There is talk at all levels that Ashland needs affordable housing. But both Ashland and Oregon have, with a complex and nearly inscrutable web of laws, regulations and administrative rules, erected invisible walls that prevent Ashland from having affordable housing — except for a few cosmetic, subsidized units.

After the recent election, many members of the community are at risk of losing affordable health care, and many may end up disabled or ill and in need of affordable housing. Because of sky-high educational costs, many of us have student loans and other debt obligations and are in immediate need of affordable housing. Many work without a living wage and are also in immediate need of affordable housing.

Statewide Planning Goal 10 promises affordable housing for all Oregonians. It is and has been an empty promise, however. To fix the problem, we need authority to implement Goal 10. Without such authority, we will continue our failed policies.

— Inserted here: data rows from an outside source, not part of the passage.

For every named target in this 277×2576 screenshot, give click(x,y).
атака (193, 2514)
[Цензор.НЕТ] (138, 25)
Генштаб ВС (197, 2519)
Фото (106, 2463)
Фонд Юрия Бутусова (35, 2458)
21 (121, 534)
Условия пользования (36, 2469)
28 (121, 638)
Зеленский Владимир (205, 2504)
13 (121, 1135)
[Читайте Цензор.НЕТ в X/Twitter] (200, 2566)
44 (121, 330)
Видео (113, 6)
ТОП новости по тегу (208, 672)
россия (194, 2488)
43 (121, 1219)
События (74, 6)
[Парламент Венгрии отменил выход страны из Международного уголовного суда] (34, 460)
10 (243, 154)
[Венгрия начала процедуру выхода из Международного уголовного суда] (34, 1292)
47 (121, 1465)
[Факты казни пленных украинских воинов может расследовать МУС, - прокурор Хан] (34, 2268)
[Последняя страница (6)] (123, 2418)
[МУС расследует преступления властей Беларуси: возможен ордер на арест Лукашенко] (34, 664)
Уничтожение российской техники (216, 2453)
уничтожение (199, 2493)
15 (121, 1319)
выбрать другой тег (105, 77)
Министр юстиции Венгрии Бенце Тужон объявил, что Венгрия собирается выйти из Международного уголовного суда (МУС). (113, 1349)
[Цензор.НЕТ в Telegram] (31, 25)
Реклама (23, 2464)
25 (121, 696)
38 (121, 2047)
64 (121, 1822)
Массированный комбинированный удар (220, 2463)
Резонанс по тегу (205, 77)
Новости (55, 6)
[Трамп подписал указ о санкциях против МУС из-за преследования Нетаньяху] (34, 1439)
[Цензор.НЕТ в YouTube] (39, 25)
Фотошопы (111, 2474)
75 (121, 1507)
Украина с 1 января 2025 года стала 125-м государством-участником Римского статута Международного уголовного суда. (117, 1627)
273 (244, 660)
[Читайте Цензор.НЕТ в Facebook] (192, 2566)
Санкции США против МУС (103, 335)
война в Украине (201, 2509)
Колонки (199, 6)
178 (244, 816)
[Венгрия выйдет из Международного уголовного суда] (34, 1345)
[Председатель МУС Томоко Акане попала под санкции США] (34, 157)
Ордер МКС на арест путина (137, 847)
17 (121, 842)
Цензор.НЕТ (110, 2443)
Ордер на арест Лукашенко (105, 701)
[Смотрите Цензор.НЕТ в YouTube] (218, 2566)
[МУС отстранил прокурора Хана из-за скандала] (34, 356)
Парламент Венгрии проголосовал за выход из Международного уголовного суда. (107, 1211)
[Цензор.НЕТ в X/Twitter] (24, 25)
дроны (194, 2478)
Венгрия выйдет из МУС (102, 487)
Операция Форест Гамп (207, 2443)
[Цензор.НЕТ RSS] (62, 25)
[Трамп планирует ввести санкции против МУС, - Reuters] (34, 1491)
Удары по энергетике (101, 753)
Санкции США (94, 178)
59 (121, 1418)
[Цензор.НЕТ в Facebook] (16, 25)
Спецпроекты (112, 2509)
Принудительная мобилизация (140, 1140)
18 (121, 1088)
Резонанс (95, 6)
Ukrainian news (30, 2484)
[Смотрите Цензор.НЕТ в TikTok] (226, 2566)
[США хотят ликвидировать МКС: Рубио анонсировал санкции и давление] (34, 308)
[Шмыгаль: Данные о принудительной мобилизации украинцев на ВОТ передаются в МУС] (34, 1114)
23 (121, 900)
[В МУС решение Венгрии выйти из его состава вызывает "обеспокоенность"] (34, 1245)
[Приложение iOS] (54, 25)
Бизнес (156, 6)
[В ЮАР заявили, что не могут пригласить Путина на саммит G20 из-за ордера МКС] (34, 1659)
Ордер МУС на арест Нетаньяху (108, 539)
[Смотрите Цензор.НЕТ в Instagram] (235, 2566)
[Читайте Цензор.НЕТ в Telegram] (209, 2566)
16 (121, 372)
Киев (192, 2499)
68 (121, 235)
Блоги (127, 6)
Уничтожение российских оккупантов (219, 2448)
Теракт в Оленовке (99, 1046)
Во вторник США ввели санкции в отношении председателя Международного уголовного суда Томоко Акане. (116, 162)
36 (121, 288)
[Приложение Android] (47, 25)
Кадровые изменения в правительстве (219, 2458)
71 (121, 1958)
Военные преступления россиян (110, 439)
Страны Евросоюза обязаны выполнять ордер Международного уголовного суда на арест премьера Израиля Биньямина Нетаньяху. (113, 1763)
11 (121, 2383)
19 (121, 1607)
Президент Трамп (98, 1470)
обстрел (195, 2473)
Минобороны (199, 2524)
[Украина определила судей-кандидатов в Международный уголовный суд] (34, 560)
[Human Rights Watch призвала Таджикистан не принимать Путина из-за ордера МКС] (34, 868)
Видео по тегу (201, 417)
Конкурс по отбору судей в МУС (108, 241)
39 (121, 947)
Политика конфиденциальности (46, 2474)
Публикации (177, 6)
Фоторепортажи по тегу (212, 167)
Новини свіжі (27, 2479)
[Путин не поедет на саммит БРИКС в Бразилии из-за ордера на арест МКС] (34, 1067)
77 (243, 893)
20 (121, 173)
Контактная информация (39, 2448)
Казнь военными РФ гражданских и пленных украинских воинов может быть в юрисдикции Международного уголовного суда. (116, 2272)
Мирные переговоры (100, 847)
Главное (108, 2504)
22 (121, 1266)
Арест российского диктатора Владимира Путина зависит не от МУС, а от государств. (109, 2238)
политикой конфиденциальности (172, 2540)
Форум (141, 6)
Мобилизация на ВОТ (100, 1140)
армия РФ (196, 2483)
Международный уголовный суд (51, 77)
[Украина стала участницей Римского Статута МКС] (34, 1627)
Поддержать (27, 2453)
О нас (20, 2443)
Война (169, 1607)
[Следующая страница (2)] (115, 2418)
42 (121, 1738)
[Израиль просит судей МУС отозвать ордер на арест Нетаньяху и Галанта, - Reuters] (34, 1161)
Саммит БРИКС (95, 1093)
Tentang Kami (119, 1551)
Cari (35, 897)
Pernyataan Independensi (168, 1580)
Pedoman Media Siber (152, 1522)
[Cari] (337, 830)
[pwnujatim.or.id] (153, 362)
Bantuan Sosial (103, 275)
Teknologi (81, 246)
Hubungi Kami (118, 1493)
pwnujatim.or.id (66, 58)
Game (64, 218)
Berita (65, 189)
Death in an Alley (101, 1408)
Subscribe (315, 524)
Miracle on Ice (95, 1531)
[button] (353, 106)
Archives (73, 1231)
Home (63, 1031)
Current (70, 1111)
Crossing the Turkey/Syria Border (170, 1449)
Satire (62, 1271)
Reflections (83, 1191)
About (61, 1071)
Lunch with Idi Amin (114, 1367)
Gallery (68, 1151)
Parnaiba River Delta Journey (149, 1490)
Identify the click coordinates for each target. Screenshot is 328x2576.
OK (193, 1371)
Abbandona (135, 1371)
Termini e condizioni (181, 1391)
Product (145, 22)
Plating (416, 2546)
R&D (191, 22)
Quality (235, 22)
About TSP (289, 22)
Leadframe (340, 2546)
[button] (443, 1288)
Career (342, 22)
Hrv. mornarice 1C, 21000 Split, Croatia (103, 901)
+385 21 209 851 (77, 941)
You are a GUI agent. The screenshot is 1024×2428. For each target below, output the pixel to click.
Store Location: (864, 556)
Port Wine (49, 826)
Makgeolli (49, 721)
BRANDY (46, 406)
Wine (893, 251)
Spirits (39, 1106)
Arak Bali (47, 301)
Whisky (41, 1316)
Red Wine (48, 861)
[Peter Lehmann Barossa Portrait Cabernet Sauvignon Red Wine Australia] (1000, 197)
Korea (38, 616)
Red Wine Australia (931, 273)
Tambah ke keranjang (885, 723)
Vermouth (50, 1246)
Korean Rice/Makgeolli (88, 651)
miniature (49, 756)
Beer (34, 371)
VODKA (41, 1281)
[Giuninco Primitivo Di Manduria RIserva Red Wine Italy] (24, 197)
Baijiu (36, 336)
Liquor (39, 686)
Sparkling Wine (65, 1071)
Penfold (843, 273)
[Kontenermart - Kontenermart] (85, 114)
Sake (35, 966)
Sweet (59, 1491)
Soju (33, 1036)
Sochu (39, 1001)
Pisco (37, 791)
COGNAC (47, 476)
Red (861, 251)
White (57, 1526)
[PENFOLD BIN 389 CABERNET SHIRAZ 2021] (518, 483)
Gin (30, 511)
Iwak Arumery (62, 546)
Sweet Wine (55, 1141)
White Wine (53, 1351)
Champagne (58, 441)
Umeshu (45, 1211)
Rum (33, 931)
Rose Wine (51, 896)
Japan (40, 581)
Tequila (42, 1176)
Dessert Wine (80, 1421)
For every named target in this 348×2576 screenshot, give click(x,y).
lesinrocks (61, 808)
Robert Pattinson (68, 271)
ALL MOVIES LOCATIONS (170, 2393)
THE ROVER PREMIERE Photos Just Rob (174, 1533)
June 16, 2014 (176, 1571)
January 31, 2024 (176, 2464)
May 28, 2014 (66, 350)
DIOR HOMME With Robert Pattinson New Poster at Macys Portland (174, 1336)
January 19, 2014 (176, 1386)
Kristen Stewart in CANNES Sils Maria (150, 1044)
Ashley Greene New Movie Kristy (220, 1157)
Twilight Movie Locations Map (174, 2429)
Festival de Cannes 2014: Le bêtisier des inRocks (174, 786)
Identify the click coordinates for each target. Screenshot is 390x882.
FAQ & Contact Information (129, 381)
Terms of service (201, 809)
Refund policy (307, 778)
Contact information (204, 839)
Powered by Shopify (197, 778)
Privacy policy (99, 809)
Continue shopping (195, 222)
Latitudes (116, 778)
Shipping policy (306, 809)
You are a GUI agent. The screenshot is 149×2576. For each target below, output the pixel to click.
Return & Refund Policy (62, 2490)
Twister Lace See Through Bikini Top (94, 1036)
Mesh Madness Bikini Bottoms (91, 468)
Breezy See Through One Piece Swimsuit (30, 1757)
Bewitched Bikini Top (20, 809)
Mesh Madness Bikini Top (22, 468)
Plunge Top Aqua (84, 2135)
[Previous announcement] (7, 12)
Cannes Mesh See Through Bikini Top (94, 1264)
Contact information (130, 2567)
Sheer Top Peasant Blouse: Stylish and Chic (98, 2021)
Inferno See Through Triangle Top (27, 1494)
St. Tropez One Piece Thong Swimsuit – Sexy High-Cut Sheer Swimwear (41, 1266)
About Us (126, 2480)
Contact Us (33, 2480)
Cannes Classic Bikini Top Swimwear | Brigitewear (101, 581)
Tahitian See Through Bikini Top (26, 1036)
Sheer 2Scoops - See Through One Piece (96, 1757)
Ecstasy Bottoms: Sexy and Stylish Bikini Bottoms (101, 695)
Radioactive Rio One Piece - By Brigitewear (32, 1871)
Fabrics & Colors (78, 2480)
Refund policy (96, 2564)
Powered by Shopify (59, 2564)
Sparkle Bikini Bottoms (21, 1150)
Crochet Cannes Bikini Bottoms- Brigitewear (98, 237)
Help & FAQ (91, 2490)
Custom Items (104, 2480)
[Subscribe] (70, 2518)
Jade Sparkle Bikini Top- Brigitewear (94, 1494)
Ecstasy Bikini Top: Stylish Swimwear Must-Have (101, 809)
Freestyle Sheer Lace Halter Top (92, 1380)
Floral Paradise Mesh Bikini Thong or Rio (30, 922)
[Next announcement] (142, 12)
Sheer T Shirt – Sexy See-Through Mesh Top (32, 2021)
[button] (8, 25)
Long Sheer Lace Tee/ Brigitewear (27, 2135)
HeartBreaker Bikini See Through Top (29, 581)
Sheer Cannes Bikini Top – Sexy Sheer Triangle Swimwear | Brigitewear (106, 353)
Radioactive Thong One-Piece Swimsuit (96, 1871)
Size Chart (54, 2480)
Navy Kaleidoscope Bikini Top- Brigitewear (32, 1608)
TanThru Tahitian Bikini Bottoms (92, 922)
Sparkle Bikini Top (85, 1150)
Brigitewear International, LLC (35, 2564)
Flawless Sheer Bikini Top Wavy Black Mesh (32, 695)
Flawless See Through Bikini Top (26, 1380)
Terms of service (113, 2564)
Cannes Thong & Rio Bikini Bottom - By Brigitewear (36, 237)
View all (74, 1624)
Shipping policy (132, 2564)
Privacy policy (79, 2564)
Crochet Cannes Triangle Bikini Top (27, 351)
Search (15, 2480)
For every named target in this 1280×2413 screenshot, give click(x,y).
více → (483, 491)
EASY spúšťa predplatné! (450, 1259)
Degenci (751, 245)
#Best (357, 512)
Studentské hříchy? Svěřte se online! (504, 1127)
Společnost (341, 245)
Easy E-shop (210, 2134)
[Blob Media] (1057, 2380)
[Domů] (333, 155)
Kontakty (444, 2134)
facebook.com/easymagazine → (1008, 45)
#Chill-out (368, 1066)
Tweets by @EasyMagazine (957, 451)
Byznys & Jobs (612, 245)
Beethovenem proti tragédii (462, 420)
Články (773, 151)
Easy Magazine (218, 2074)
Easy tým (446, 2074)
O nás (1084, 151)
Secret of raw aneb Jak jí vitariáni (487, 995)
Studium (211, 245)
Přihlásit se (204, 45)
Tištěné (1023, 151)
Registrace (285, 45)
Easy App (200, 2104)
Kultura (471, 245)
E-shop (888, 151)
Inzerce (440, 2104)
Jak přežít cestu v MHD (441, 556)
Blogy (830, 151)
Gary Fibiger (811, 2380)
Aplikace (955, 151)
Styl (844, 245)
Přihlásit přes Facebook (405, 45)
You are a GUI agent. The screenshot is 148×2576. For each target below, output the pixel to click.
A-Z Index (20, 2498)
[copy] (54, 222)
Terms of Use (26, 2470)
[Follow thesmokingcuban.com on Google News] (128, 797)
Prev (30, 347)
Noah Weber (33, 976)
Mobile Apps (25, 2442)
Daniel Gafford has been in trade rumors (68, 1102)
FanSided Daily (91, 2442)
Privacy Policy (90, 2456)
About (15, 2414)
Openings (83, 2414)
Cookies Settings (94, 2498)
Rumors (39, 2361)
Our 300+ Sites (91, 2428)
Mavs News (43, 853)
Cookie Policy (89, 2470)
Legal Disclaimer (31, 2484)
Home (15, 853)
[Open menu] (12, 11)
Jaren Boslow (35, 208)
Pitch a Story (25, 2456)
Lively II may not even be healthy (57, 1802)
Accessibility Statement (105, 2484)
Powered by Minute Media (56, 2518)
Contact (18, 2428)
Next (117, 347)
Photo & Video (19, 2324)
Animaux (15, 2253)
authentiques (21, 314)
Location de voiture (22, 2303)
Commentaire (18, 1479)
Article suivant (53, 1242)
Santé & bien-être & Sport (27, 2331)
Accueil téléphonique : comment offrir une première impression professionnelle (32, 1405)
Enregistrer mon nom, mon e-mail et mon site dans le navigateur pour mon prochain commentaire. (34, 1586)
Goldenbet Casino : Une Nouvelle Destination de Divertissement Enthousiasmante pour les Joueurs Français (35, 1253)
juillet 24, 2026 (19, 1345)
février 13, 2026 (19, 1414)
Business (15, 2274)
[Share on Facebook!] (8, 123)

As Goal 10 is “implemented” today, we produce documents. We hire a consultant to produce a housing needs analysis. We inventory vacant and underutilized land. We talk about infill and density. And we do nothing but talk. Perhaps we make a small, expensive improvement that is woefully inadequate to change our ugly reality.

Moreover, Ashland is the most unfair, unequal and exclusive city in the valley. The original idea — and the ideal of the social contract — was that government would provide liberty and protect human rights in exchange for the means of accomplishing these good things. To secure these good things, people would be happy to pay taxes. Equal rights would provide everyone with opportunity. Opportunity is a basic condition for a healthy society.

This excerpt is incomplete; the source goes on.